Parliament speaker linked to suspected Russian spy blocks formation of Montenegro’s new government

Parliament speaker linked to suspected Russian spy blocks formation of Montenegro’s new government
By bne IntelliNews March 6, 2022

An unnamed Russian diplomat linked to Montenegro’s parliament speaker has been declared persona non grata and expelled from the country. 

Parliament speaker Strahinja Bulajic, a member of the pro-Russia Democratic front, has blocked the formation of a new government by refusing to call a parliament session to vote on the proposed cabinet. His comments to local media outlets indicate he plans to keep the country in political limbo for months by continually postponing the session. 

The outgoing ruling coalition headed by Prime Minister Zdravko Krivokapic, and including the Democratic Front along with numerous other small parties, had already been dysfunctional for months before it lost a no-confidence vote in February. 

On March 4, Montenegro’s Foreign Affairs Ministry said it had declared the Russian diplomat persona non grata, giving him 72 hours to leave the country. This is the first time Podgorica has expelled a Russian diplomat.

“This decision was taken after Montenegrin security agencies assessed that the Russian diplomat’s activities were not compatible with the Vienna Convention,” the ministry said in the statement, referring to a 1961 international treaty on diplomatic relations.

It did not provide further details, but N1 reported that the expelled person was Russian intelligence expert Viktor Antipin who was known to have met with Bulajic in a cafe in Danilovgrad near the capital Podgorica.

Bulajic has admitted attending the meeting but said that as parliament speaker he is required to meet various people. Bulajic took over the office of speaker after parliament removed his predecessor, Aleksa Becic, at the beginning of February.

Bulajic has been in the headlines in Montenegro recently over his refusal to call a parliament session to allow the appointment of a new government to replace Krivokapic’s. 

He has admitted to local media that he intends to use all possible legal procedures to postpone the session until the start of the summer, giving Krivokapic’s government several more months in office.

Krivokapic’s former deputy Dritan Abazovic filed the confidence motion as a way to exit the months-long political deadlock. He has now proposed a minority government excluding both the Democratic Front and the former ruling Democratic Party of Socialists (DPS).

Earlier in March, President Milo Djukanovic gave Abazovic a mandate to form a new government, but parliament must convene to vote it in.

Meanwhile, the Democratic Front has made several attempts to preserve the outgoing ruling coalition, but has failed so far.

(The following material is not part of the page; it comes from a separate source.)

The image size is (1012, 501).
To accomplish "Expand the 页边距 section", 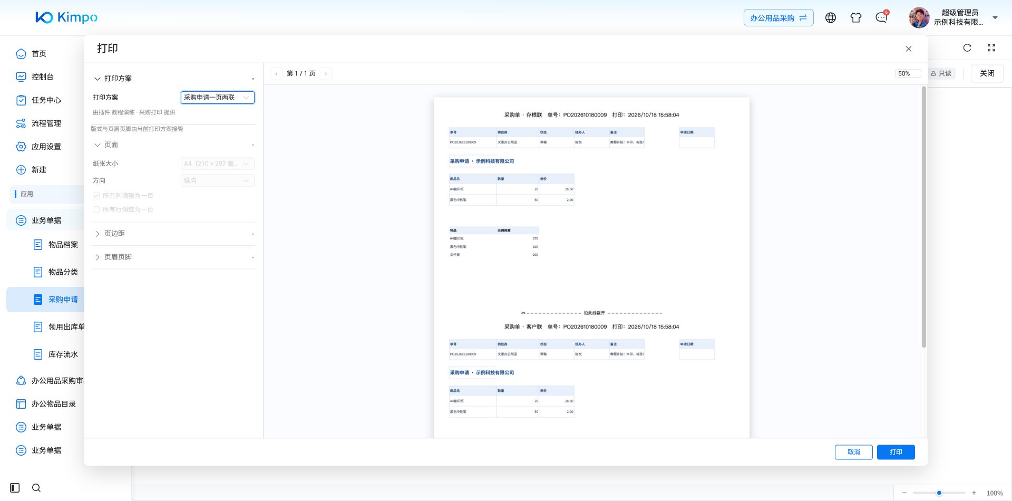I will [173, 234].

The coalition was mainly held together by its members’ wish to oust the DPS, but they were unable to find much common ground once in power. 

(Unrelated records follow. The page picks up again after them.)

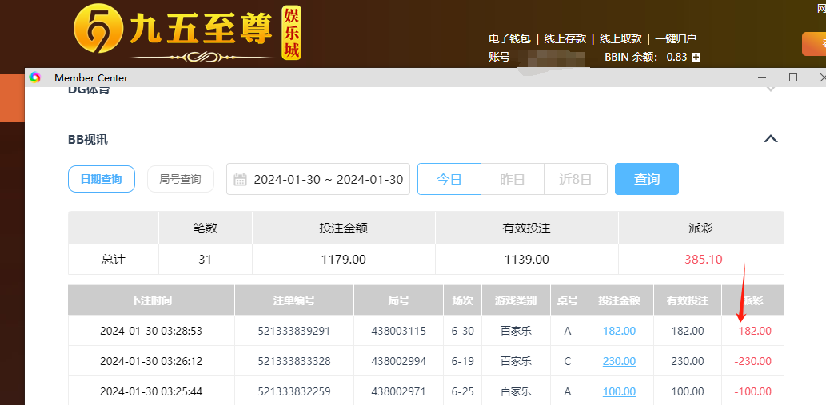Image resolution: width=826 pixels, height=405 pixels.
Task: Click the Member Center window logo icon
Action: point(35,77)
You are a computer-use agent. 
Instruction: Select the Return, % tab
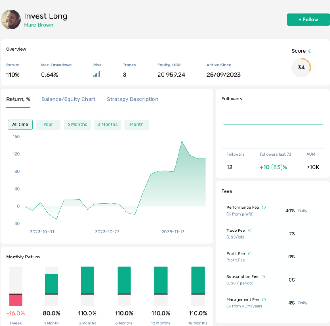(17, 99)
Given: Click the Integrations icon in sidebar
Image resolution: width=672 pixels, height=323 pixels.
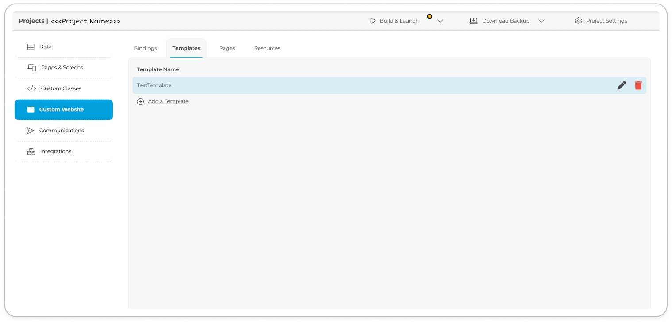Looking at the screenshot, I should [31, 151].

Some of the Democratic Front’s leaders were sentenced for plotting a coup back in 2016 along with Russian intelligence officers and Serbians, aiming to oust Djukanovic's DPS from power after the October 2016 general election.

After the change of government in Montenegro in 2020, the court’s ruling was overturned and a review was ordered, and all those sentenced were released. 

Shortly after Russia invaded Ukraine in February, thousands of supporters of the Democratic Front blocked 17 key roads across Montenegro. The blockades were in protest over a domestic issue: the planned formation of Abazovic’s minority government. However, some protesters carried flags of the self-proclaimed People’s Republic of Donetsk within Ukraine, recognised by Russia as independent, and hailed the Russian invasion of Ukraine.